▶ [DOCUMENT PASSAGE]:

This was the moment when Paul took a significant step towards healing, by reaching out for professional help.

 

When the appointment time arrived, Paul made his way to the third floor and found the therapist’s office. After a knock and invitation to enter, he took a deep breath, twisted the doorknob, opened the door, and stepped in! Those were his first steps into the new life that awaited him on the other side of his grief.

 

Cumulative grief is all about finding the resources to help us sort out the story that supports our grief. Medications have a limited effect on helping us cope. The chaos and confusion of the hydra-like stories that swirl around us require someone who can help us sort them out, see them for what they are, and share practical ways to cope until we learn to adapt to the changes that have become our new lives.

 

When grief profoundly disrupts our daily lives and relationships, when it has eroded our self-confidence and cut our lives out from under us, professional support will likely be required. If Paul had been able to access the support of family and friends, he may have been able to avoid the pit. But the company move took that support away from him. Before seeking help, he had to deal with one more loss, the loss of self-sufficiency, by admitting to himself that he could not handle this on his own. Had it not been for the pit and the looming gloom beneath him, he would not likely have made that phone call.

 

When we encounter a major loss, we need to muster the support around us. We need to seek out those friends who will help us process our thoughts and feelings without judgment. We need to be gentle with ourselves, being patient with our emotions and the physical effects of grief. We need to listen to our thoughts and feelings but not allow them to take us where we do not want to go. If we feel they are dragging us into the darkness of grief, we need to find someone who will help us find the anchors we will need to stay in the light.

Items listed in a dataset:
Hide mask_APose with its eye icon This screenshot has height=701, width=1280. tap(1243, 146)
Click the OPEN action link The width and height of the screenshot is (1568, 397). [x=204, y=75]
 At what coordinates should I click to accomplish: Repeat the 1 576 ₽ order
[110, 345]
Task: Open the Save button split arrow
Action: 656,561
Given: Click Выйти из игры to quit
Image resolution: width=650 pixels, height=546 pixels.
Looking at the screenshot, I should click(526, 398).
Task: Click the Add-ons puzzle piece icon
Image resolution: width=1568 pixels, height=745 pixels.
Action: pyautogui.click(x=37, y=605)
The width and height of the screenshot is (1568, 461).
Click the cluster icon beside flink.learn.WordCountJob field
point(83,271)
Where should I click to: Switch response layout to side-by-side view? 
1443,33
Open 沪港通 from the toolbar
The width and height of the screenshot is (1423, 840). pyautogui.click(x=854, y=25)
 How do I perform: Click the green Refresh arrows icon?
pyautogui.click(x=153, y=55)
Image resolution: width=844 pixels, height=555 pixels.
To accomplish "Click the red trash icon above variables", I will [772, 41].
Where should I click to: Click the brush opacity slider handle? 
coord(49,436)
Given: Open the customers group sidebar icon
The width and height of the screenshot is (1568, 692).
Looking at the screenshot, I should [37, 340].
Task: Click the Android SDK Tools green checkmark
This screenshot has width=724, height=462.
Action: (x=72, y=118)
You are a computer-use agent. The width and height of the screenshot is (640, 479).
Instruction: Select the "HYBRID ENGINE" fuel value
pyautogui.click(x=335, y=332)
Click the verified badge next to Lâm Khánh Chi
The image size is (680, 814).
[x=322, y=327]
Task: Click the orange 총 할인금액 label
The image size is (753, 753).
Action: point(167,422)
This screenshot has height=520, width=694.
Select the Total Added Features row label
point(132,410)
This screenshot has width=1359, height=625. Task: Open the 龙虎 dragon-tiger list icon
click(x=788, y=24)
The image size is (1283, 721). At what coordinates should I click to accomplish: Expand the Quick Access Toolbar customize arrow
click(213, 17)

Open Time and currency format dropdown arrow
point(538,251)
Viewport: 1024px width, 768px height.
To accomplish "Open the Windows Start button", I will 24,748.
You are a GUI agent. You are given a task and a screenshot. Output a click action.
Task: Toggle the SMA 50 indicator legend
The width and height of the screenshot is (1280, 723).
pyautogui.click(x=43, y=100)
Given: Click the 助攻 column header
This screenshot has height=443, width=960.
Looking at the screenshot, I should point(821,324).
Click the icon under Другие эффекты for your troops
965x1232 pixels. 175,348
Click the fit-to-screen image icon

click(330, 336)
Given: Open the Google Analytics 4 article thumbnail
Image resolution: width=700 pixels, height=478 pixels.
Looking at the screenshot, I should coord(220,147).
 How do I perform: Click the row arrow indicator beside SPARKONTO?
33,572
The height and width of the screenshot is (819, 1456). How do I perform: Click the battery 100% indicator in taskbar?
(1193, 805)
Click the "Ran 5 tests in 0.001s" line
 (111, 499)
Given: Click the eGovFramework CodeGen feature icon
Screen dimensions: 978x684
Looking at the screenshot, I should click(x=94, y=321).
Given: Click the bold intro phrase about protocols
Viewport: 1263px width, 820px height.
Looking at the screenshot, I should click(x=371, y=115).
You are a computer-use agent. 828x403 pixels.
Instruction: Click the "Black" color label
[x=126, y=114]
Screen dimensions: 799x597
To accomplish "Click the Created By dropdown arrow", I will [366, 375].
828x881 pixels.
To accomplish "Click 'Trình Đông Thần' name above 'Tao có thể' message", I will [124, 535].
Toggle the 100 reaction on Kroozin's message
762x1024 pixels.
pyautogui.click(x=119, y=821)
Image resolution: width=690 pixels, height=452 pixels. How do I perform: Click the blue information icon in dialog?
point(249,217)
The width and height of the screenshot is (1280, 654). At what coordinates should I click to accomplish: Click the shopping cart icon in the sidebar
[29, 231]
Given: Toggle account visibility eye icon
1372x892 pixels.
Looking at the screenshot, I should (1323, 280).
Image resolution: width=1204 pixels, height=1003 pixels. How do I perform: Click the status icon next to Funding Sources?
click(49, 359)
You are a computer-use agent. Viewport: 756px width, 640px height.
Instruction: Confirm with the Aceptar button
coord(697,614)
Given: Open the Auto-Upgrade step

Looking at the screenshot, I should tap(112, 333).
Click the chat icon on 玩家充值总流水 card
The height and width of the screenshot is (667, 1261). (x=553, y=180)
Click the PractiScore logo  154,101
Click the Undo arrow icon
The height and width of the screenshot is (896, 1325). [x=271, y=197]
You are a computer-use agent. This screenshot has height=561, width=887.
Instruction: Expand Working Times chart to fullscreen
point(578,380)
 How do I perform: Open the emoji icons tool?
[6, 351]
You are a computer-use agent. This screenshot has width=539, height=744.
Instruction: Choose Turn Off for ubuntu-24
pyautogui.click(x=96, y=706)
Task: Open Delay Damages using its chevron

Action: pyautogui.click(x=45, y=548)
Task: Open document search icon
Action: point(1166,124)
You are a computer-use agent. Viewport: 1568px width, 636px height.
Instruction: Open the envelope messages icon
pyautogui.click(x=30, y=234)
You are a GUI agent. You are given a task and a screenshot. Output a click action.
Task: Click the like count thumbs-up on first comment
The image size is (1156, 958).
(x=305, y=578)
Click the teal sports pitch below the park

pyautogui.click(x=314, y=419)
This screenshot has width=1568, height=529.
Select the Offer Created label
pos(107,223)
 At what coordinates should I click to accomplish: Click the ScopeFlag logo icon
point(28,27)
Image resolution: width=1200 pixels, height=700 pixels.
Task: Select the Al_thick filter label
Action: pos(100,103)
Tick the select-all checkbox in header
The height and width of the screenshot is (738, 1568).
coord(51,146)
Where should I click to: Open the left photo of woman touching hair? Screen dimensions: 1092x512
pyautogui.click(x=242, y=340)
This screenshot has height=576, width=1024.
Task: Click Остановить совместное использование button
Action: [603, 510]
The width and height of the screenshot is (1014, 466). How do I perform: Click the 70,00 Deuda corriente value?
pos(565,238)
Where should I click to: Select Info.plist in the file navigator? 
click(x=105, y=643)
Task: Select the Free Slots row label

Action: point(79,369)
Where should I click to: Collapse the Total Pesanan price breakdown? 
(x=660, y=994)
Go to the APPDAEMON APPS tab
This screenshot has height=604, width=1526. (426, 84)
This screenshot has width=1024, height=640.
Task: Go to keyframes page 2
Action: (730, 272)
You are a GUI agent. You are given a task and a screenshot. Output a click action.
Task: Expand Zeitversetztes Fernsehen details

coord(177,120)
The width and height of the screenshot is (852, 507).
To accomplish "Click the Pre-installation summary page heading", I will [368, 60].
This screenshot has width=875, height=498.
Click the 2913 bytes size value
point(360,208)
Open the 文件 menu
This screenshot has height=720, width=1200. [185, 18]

▶ [TASK LIST]:
A. In the grief passage, which floor did Paul go to for his appointment?
B. Please continue the grief passage from where it stops.
The lines play no part in any of this.

▶ [RESULTS FOR THE EXERCISE]:
A. The third floor.

B.
 

Sometimes, even with professional help, all we can do is learn to live with the Hydra. We can befriend it. Let it teach us what you need to know. It can help us see beyond our grief and embrace a stronger, more resilient self. In time, it will become a companion or fade away into yesterday's mists. In either case, we will become survivors, well-equipped to face the rest of our lives.

 

Most importantly, we need to acknowledge that this will take time! Losses will continue to occur, and we will stumble from time to time. But those setbacks are part of the healing process. We will accept that some losses are just going to happen, but we do not have to be drawn onto that spiraling staircase into the darkness.

 

Paul found his way back to the light. The therapist helped him discover a new life and a new normal. He rebuilt his life even though there were moments when the sadness would surface through disappointment or loss. Paul walked with a newfound confidence that came to those who had faced the demon and emerged victorious. Cumulative grief, like all grief, is an opportunity to grow into our souls and discover new resources for contentment and joy. And when we face the Hydra in the future, we will be better equipped to engage and emerge from the encounter with our lives intact.

 

May each of us allow life to teach us what we need to know and help us find the tools to cope with bitter disappointments and loss. May we find our way into new lives better prepared to withstand misfortune so that we can embrace the new day when it finally dawns? 

 

Outlast the Hydra. Don't let the monster win!